Die Entscheidungen folgen auf Anschuldigungen gegen 12 UNRWA-Mitarbeiter, an den von der Hamas verübten Anschlägen vom 7. Oktober in Israel beteiligt gewesen zu sein. Das UNRWA hat neun Mitarbeiter wegen dieser Vorwürfe sofort entlassen und eine Untersuchung eingeleitet.

In einer Zeit, in der die Besatzungsmacht Israel ihre Verpflichtungen gegenüber den palästinensischen Flüchtlingen im Gazastreifen und in den übrigen besetzten palästinensischen Gebieten in eklatanter Weise verletzt, ist das UNRWA seit langem die wichtigste humanitäre Stütze. Das Hilfswerk sorgt für unverzichtbare humanitäre Hilfe, Bildung und Unterkunft. Die UNWRA leistet auch dringend benötigte Hilfe für Millionen anderer palästinensischer Flüchtlinge, die in arabischen Nachbarländern leben.

«Norwegen, Spanien, Irland und Belgien gehören zu den Staaten, die angekündigt haben, dass sie die Finanzierung nicht aussetzen werden, da sie die wichtige Rolle anerkennen, die die UNRWA bei der Verteilung humanitärer Hilfe an die Bedürftigen wahrnimmt», sagte Agnès Callamard.

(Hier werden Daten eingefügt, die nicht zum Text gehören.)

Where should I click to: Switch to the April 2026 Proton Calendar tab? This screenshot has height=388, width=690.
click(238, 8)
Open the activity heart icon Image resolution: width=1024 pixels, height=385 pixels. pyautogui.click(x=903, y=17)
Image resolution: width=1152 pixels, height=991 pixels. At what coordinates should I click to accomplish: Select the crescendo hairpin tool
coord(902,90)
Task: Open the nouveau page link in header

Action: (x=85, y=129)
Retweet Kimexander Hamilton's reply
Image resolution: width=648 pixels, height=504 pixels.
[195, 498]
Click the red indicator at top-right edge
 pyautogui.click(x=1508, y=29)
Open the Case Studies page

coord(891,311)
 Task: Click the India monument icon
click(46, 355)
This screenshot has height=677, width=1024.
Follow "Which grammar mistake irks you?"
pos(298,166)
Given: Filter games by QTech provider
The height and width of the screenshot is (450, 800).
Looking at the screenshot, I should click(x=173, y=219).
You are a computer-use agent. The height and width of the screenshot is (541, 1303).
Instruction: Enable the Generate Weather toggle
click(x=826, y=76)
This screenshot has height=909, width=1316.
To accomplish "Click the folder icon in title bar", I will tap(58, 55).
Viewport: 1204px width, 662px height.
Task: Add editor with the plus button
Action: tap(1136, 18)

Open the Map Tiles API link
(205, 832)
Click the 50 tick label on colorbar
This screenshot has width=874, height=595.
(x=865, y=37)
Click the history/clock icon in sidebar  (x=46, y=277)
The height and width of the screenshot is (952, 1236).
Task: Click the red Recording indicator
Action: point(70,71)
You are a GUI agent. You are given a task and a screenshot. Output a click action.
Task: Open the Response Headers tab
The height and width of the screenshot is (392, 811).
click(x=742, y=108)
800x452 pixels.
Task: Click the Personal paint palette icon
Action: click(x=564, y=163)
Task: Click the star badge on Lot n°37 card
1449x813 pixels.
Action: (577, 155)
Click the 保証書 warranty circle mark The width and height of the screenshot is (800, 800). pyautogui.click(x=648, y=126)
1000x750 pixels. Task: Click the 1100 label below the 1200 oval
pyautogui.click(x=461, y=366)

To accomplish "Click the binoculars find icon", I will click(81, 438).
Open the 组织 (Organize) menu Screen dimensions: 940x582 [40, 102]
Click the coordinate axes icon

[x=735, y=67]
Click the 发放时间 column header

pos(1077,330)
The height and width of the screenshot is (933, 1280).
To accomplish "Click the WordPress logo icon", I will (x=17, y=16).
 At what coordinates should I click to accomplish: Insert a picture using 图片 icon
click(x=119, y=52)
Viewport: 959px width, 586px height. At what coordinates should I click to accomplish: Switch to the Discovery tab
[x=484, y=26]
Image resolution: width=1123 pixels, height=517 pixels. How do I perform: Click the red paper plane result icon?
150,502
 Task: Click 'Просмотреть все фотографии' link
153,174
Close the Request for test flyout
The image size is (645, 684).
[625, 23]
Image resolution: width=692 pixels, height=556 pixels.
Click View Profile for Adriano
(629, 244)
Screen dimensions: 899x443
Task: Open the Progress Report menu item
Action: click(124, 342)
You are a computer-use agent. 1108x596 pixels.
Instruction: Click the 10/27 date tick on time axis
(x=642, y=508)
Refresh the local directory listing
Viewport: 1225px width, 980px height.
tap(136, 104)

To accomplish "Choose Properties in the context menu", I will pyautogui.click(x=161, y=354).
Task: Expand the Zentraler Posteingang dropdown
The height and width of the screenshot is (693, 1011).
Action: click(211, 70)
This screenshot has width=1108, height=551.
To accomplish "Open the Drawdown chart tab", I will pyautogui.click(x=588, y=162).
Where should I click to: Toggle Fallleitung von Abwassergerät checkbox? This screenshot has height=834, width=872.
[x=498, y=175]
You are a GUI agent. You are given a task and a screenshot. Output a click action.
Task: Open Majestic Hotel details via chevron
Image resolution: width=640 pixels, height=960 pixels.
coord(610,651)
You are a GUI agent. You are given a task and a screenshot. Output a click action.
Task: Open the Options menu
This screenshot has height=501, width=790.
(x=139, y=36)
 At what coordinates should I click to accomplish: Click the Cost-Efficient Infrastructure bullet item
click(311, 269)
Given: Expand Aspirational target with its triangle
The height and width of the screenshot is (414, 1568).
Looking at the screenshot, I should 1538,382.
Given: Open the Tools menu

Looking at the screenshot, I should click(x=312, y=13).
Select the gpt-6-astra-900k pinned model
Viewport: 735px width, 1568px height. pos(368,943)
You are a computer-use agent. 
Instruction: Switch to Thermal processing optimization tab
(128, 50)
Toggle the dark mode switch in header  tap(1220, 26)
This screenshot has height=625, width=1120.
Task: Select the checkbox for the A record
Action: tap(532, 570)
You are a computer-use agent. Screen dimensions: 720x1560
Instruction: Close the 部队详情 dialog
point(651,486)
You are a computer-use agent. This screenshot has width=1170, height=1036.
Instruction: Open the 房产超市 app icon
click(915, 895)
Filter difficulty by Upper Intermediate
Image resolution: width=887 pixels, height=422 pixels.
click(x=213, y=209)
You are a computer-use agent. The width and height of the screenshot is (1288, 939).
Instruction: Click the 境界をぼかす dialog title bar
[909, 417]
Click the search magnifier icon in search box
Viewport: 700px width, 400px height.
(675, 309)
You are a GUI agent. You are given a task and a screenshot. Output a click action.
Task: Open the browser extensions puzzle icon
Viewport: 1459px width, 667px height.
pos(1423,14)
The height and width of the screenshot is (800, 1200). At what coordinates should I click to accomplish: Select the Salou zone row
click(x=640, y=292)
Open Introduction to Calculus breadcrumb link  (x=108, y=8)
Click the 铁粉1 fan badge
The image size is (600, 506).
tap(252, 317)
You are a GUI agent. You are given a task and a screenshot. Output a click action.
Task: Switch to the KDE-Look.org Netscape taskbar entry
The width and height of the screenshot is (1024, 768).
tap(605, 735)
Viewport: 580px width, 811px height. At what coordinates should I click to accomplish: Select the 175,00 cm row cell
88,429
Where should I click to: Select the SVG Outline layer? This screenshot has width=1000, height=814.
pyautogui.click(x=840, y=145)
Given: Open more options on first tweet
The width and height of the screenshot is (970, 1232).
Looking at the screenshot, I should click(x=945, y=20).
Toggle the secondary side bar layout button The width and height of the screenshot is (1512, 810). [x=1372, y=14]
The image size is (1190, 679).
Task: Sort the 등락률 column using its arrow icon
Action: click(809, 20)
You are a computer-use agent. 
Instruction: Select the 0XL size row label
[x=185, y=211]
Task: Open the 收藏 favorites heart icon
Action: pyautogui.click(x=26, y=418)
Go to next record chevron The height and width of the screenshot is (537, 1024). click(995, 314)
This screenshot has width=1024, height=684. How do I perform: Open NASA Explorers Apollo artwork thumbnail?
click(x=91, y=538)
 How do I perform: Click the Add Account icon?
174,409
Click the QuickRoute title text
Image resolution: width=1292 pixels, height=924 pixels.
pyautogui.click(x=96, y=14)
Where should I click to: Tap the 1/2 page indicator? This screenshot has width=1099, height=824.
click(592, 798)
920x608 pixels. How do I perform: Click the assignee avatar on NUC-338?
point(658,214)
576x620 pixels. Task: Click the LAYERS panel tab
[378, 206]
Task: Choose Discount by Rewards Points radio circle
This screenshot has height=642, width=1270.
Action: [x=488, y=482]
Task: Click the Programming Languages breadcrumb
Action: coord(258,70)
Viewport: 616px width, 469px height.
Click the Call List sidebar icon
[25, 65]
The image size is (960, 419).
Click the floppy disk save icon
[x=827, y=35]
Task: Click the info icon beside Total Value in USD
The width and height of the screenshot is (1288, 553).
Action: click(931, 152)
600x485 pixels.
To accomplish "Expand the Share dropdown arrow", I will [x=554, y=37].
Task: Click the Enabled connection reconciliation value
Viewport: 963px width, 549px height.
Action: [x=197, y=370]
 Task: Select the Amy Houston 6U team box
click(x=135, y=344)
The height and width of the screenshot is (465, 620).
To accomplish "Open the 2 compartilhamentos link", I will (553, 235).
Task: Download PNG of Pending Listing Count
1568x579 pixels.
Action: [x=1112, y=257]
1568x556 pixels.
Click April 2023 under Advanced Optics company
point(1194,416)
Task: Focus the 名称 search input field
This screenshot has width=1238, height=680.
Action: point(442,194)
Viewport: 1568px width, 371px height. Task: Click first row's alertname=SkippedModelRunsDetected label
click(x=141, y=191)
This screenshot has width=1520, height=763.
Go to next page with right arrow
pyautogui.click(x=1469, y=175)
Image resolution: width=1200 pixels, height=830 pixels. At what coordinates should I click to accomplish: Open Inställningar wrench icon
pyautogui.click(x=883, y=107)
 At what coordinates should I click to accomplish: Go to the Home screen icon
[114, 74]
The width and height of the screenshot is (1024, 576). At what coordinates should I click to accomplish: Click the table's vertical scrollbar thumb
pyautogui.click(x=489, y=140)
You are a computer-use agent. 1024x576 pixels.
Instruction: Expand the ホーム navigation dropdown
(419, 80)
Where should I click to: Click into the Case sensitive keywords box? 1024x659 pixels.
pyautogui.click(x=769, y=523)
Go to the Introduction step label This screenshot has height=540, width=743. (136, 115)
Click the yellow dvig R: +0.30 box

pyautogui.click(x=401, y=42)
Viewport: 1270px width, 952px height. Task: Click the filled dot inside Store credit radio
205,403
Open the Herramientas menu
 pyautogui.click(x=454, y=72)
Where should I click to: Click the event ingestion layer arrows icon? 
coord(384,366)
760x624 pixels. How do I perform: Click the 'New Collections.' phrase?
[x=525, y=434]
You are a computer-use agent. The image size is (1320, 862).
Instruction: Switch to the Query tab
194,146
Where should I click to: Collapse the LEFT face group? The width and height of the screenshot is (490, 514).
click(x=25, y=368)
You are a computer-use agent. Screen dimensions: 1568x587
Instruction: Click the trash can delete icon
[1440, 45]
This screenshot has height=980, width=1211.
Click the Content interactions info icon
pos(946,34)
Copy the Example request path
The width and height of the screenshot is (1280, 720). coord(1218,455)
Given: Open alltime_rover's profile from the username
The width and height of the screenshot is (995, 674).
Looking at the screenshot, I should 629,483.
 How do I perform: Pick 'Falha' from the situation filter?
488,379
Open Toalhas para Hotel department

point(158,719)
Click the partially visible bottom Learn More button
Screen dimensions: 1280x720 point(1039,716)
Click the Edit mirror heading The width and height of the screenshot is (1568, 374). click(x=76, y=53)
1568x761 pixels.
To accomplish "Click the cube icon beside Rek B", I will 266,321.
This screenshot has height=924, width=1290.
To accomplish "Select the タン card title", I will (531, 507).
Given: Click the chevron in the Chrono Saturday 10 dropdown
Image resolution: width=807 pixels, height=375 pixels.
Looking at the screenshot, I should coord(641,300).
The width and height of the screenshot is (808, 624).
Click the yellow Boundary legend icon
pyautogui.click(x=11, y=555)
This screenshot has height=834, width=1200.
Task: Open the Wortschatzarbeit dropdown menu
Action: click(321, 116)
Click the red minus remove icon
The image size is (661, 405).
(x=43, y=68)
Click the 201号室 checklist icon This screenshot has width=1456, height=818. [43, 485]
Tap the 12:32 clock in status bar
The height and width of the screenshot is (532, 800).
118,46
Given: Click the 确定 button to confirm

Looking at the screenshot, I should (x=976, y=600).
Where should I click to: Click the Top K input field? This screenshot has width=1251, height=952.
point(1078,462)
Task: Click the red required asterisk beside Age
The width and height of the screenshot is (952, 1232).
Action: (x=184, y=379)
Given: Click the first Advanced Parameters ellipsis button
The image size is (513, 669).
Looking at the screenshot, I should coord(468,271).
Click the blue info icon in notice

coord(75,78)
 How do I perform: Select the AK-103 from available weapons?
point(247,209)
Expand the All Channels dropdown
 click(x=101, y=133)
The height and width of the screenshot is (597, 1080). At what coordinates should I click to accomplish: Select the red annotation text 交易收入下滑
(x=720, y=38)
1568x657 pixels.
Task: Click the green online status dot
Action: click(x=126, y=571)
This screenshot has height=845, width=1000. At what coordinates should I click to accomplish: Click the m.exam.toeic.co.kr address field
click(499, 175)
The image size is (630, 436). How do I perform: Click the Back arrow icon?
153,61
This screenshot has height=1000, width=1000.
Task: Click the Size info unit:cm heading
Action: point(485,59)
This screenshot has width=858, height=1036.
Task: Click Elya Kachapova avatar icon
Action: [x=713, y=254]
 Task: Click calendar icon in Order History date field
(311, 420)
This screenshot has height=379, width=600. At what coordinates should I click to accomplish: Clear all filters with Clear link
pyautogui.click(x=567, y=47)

«Es ist eine Schande, dass wichtige Staaten, darunter die Vereinigten Staaten, Kanada, das Vereinigte Königreich, Deutschland und Australien, der wichtigsten Hilfsorganisation für die Zivilbevölkerung im Gazastreifen den Geldhahn zugedreht haben; dies nur wenige Tage nachdem der Internationale Gerichtshof (IGH) zum Schluss kam, dass das Überleben der Palästinenser*innen in Gaza gefährdet ist», sagte Agnès Callamard.

«Alle Staaten haben die eindeutige Pflicht, dafür zu sorgen, dass die Massnahmen des IGH umgesetzt werden. Dazu gehört die Aufforderung an Israel, sofortige und wirksame Massnahmen zu ergreifen, um die Bereitstellung humanitärer Hilfe für die palästinensische Zivilbevölkerung im Gazastreifen zu gewährleisten und damit einen Völkermord und weiteren nicht wiedergutzumachenden Schaden zu verhindern.»

«Einige der Regierungen, die angekündigt haben, der UNRWA die Mittel zu streichen, haben in der Zwischenzeit die israelischen Streitkräfte weiter aufgerüstet, obwohl es überwältigende Beweise dafür gibt, dass diese Waffen für Kriegsverbrechen und schwere Menschenrechtsverletzungen eingesetzt werden. Das Einfrieren von Geldern für humanitäre Hilfe auf der Grundlage von Anschuldigungen, die noch untersucht werden, während man sich weigert, die Aussetzung der Unterstützung für das israelische Militär auch nur in Erwägung zu ziehen, zeugt von krasser Doppelmoral», sagte Agnès Callamard.

«Anstatt die lebenswichtigen Unterstützungsgelder für die Bedürftigen auszusetzen, sollten sich die Staaten dafür einsetzen, die Waffenlieferungen an Israel und die bewaffneten palästinensischen Gruppen zu stoppen und auf einen sofortigen und dauerhaften Waffenstillstand und einen uneingeschränkten humanitären Zugang zu drängen, um das verheerende Leid zu lindern.»